To say that "Gone with the Wind" is a great film of scope and vision and a national treasure is not to say that it is a perfect film. Its first half proceeds with such breathtaking dispatch and economy, taking us from the outbreak of war through the destruction of the Old South and ending with Scarlett's famous "As God as my witness" declaration, that the second half seems a bit protracted, concentrating as it does on the unhappy domestic life of Scarlett and Rhett. Yet in fairness it is only after the war, with all its horror, excitement and distraction, that the characters have the time to come to terms with themselves and each other, and it is what happens to them in their drastically, irrevocably changed world that gives "Gone With the Wind" its richness and substance.
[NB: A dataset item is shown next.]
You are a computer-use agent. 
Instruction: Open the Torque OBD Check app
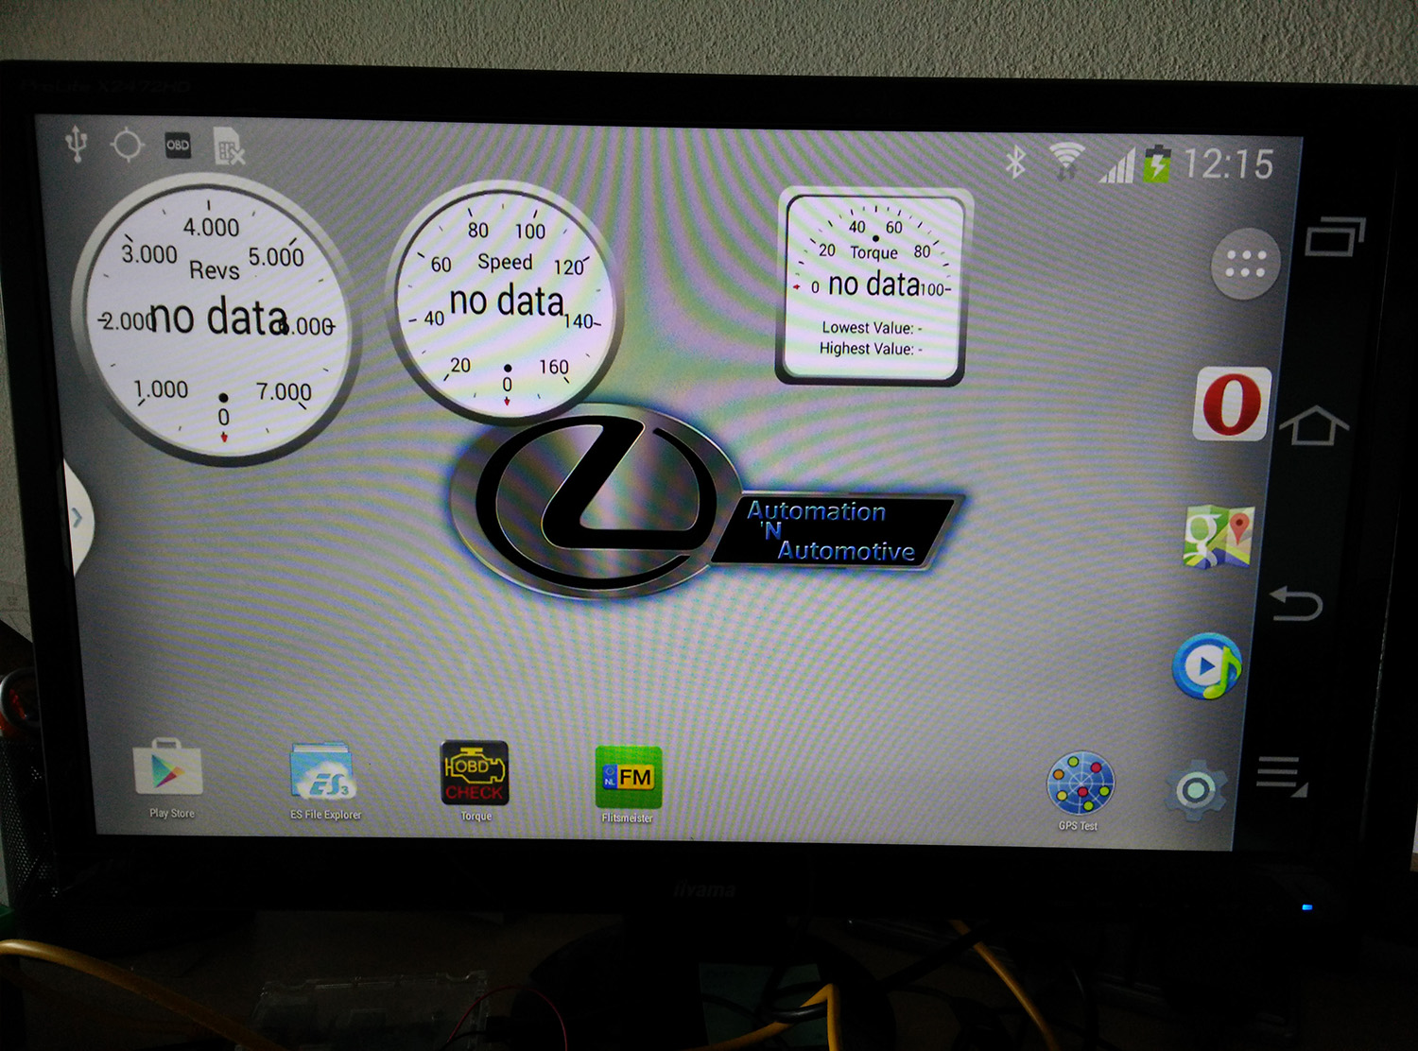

The contributions of production designer William Cameron Menzies, art director Lyle Wheeler (one of the few surviving key personnel from either side of the camera), cinematographer Ernest Haller, his Technicolor associates Ray Rennahan and Wilfrid M. Cline, costume designer Walter Plunkett, supervising film editor Hal Kern and special effects expert Jack Cosgrove and many others are timeless in their artistry.
Not so in the instance of composer Max Steiner. (I know this is heresy in many quarters.) Steiner's "Tara" theme is rightly beloved, but his score is relentless in its distracting insistence during intimate scenes--the style at the time. Frankly, it's Steiner's music rather than the dialogue that threatens to reduce certain sections of the film to the level of the anguished women's pictures of the period. (One is reminded of Bette Davis' remark that in "Dark Victory," another memorable 1939 release, "Max Steiner had me dead before I reached the top of the stairs.")
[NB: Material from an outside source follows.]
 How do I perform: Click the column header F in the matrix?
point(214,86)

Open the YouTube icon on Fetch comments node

One of Selznick's most crucial accomplishments is the treatment of blacks. He managed to be true to the patriarchal view of Mitchell, a Southern gentlewoman, while not allowing the romantic tone of his film to seem in any way an endorsement of slavery. Indeed, Hattie McDaniel's perceptive and outspoken Mammy, one of the highlights of the film, is in the tradition of the clever servant who can see through his or her masters' motives. As for Butterfly McQueen's child-like Prissy with her much-quoted "I don't know nothin' about birthin' babies," critic Andrew Sarris has argued that in this ignorant, helpless creature there could scarcely be a stronger criticism of slavery.
Several years ago LACMA had a public screening of Selznick's pristine personal print of "Gone With the Wind," which was of course in the old 1.33:1 aspect ratio. Obviously, this is the ideal way to see the film, but the current wide screen restoration (1.66:1) is a vast improvement over the 1967 70-millimeter release that resulted in countless cropped heads and a muddy granular look. After half a century, "Gone With the Wind" (rated G) is clearly as much a survivor as its heroine.